=== YOUR INSTRUCTIONS ===
Reproduce the following material word for word, leaving out the pictures.

──────────────────────────────

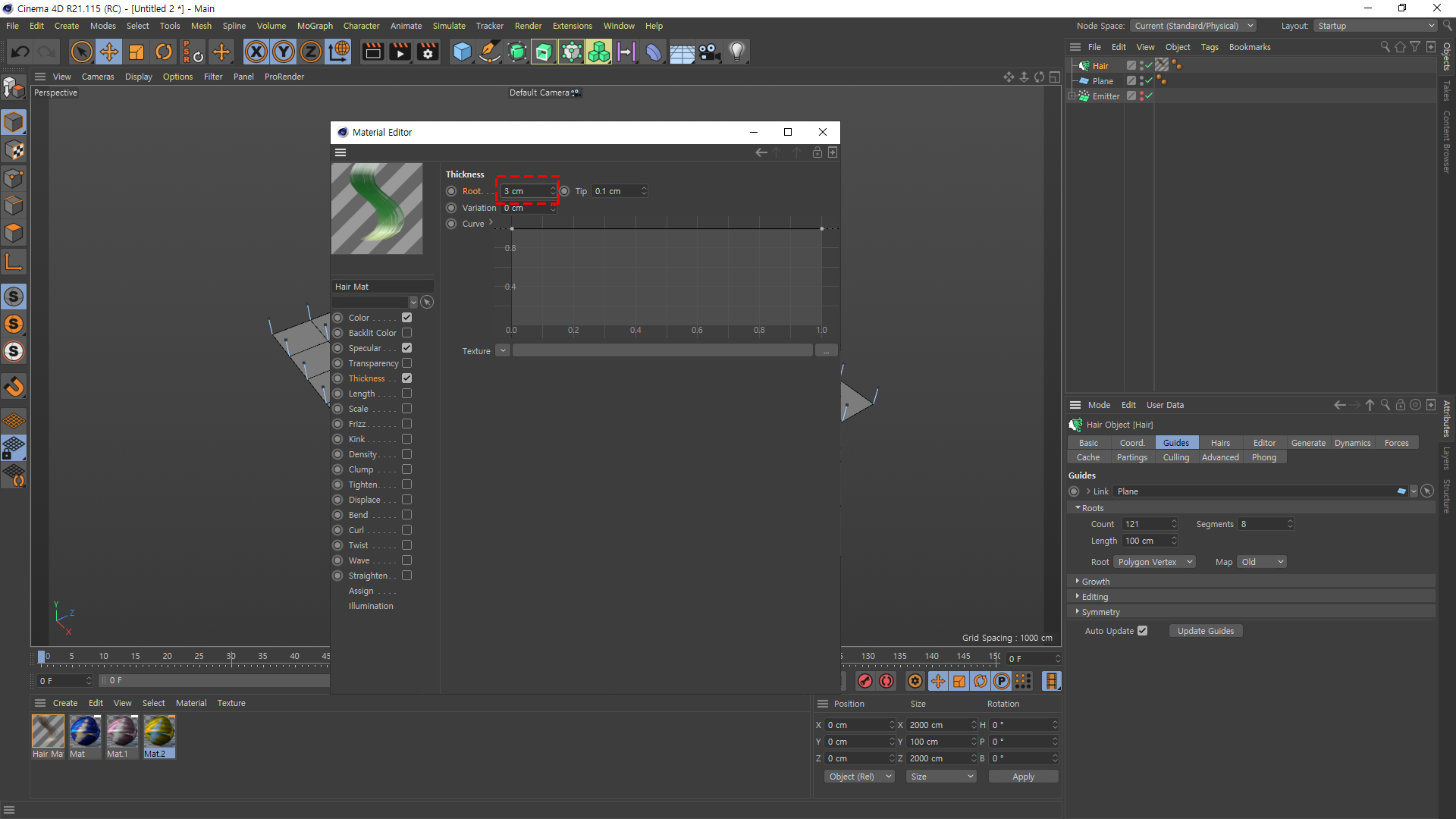
Task: Select the Move tool in toolbar
Action: click(109, 52)
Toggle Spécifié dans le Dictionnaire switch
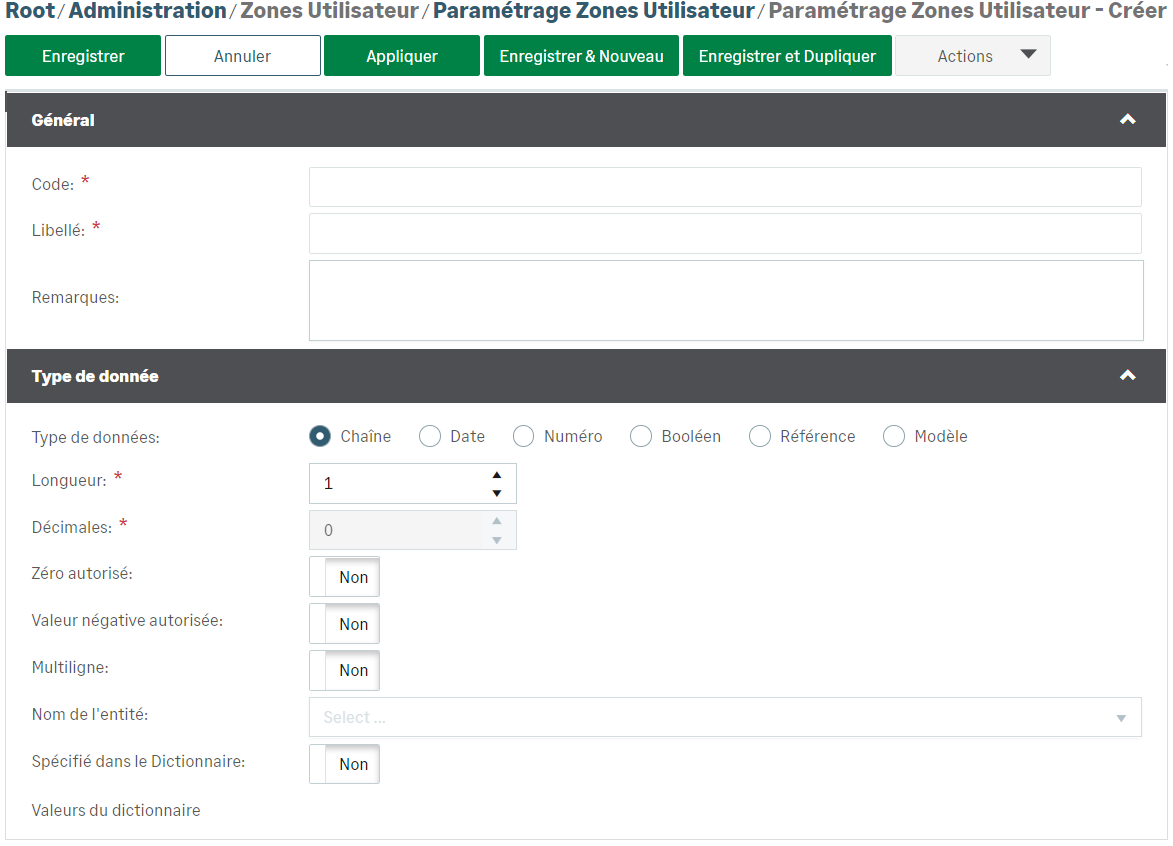This screenshot has height=846, width=1173. 344,764
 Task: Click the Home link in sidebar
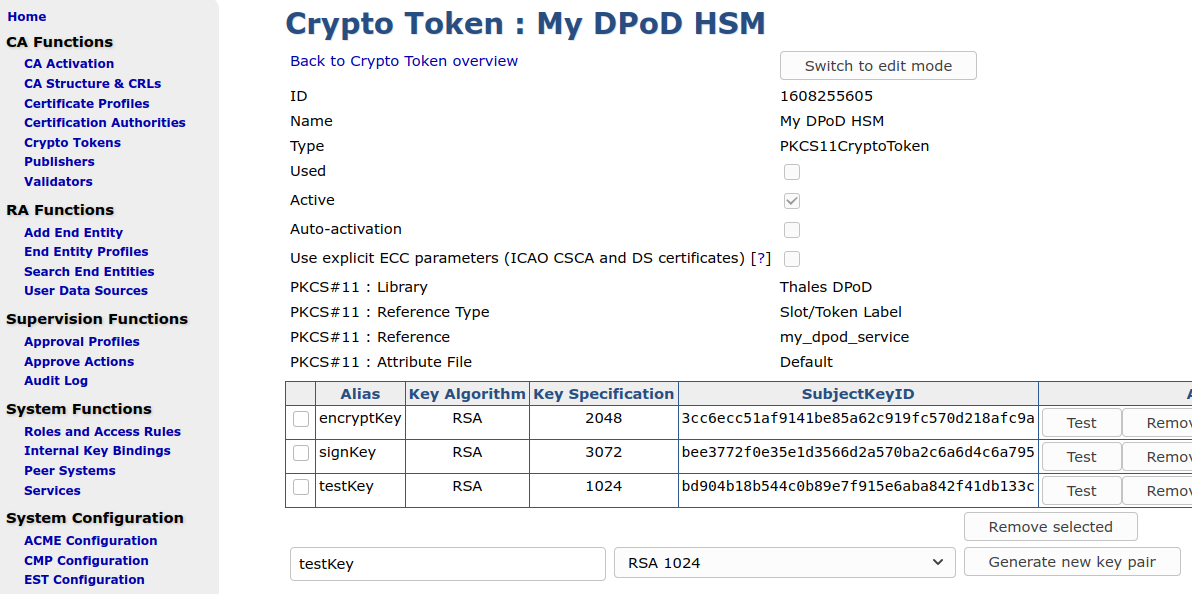coord(27,17)
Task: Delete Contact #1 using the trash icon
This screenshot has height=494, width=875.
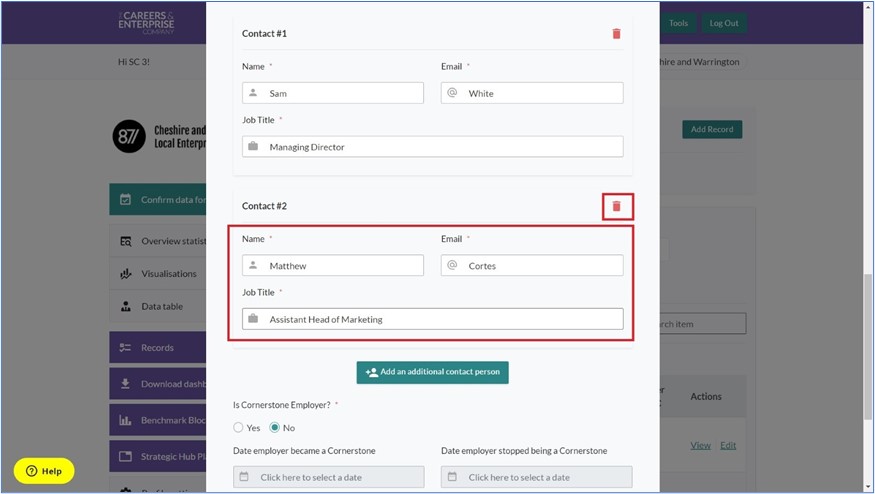Action: pyautogui.click(x=616, y=34)
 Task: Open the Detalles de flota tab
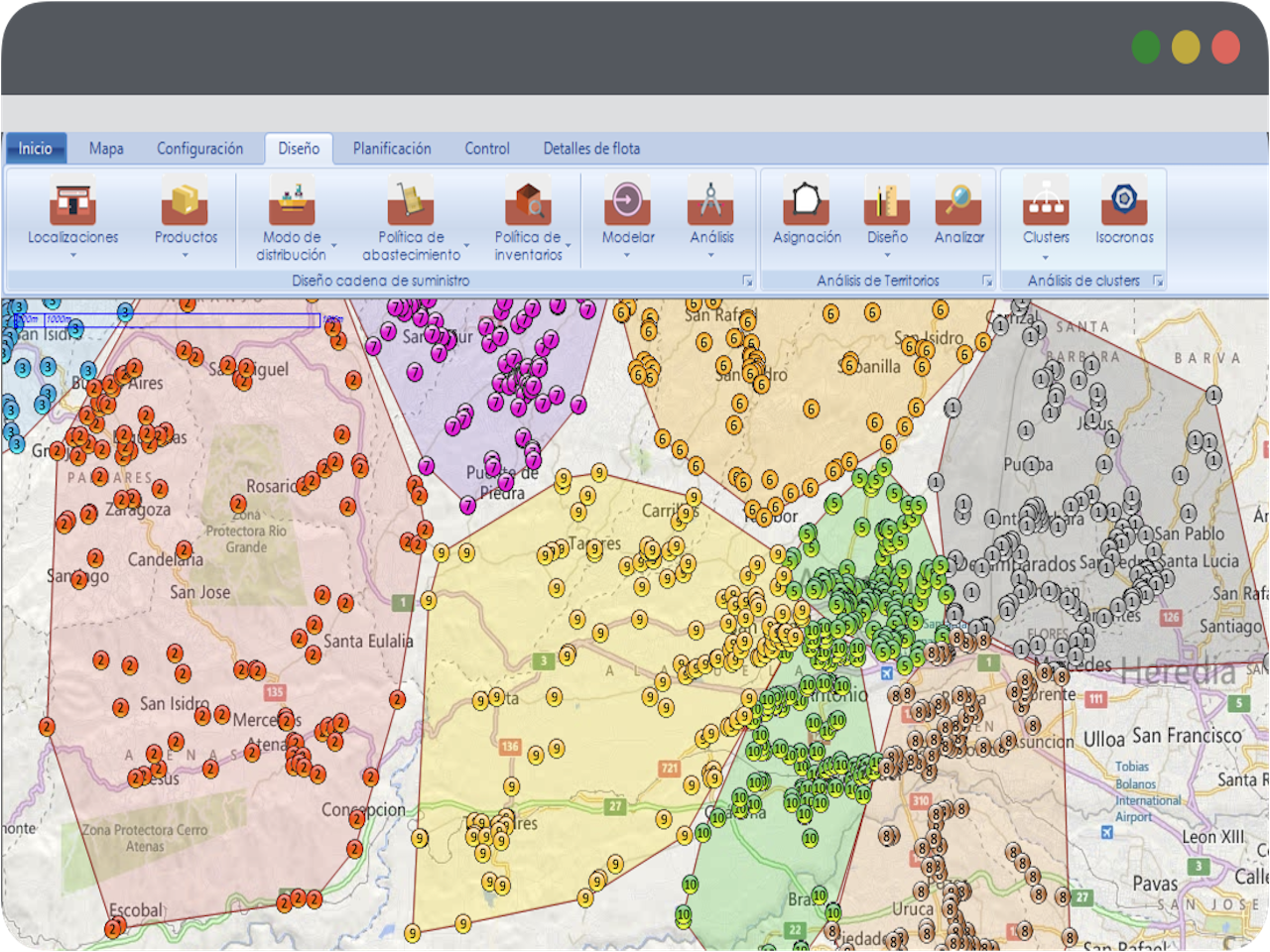[591, 149]
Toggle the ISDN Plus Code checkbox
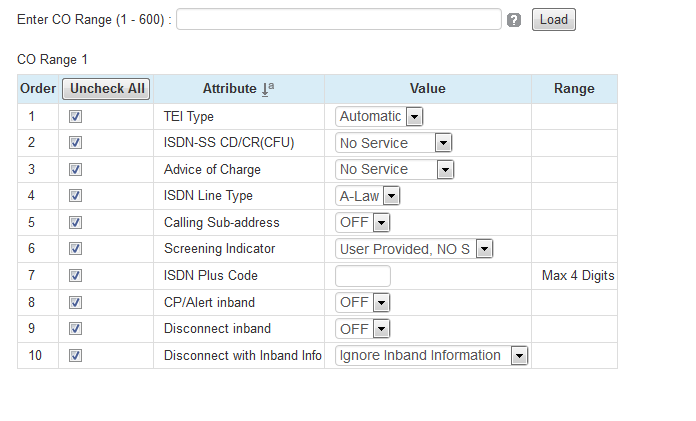 pyautogui.click(x=75, y=276)
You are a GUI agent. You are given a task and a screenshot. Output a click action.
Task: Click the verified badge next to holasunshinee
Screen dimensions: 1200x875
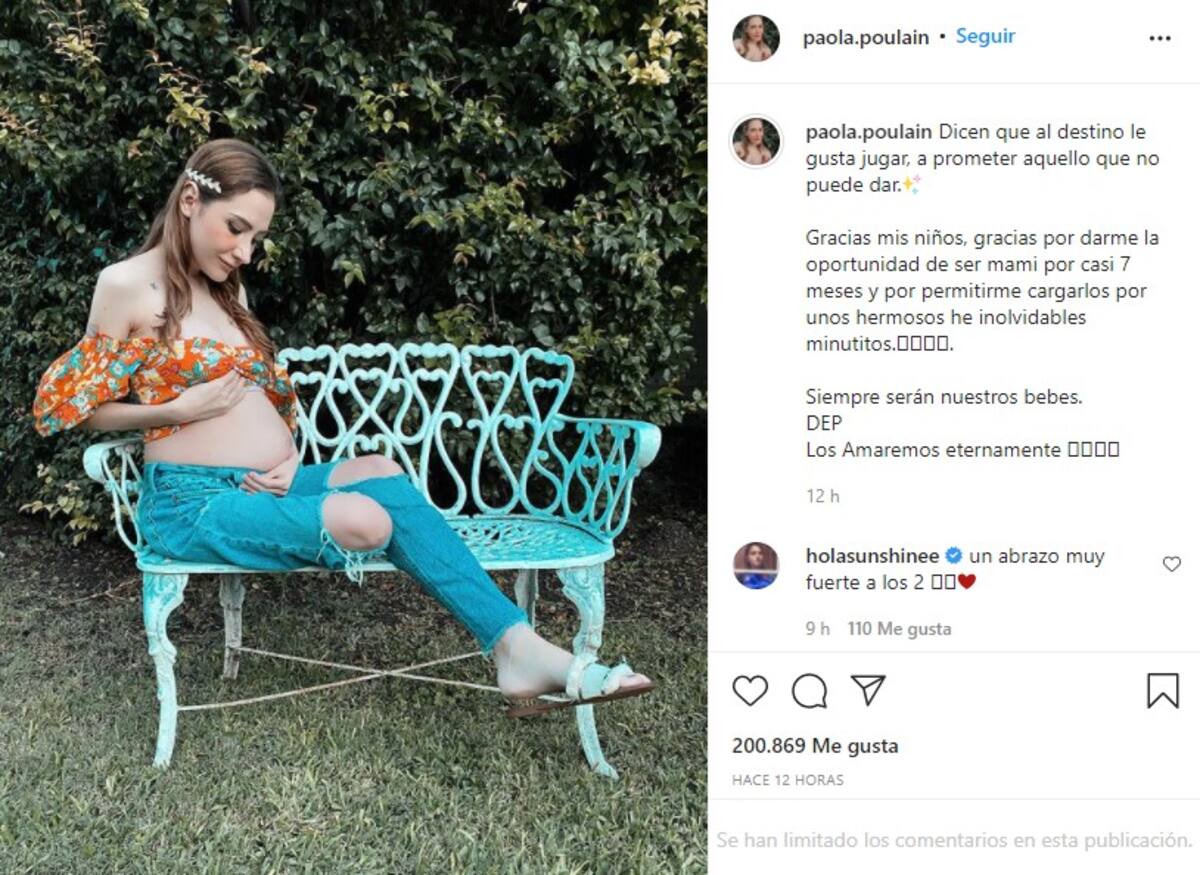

──────────────────────────────

=== ANSWER ===
Task: Select the Move tool in toolbar
Action: click(109, 52)
Toggle Spécifié dans le Dictionnaire switch
This screenshot has height=846, width=1173. 344,764
 Task: Click the Home link in sidebar
coord(27,17)
Task: Delete Contact #1 using the trash icon
This screenshot has height=494, width=875.
Action: pyautogui.click(x=616, y=34)
 Task: Open the Detalles de flota tab
[591, 149]
Toggle the ISDN Plus Code checkbox
 pyautogui.click(x=75, y=276)
You are a GUI agent. You are given a task and a screenshot. Output a click action.
Task: Click the verified badge next to holasunshinee
Screen dimensions: 1200x875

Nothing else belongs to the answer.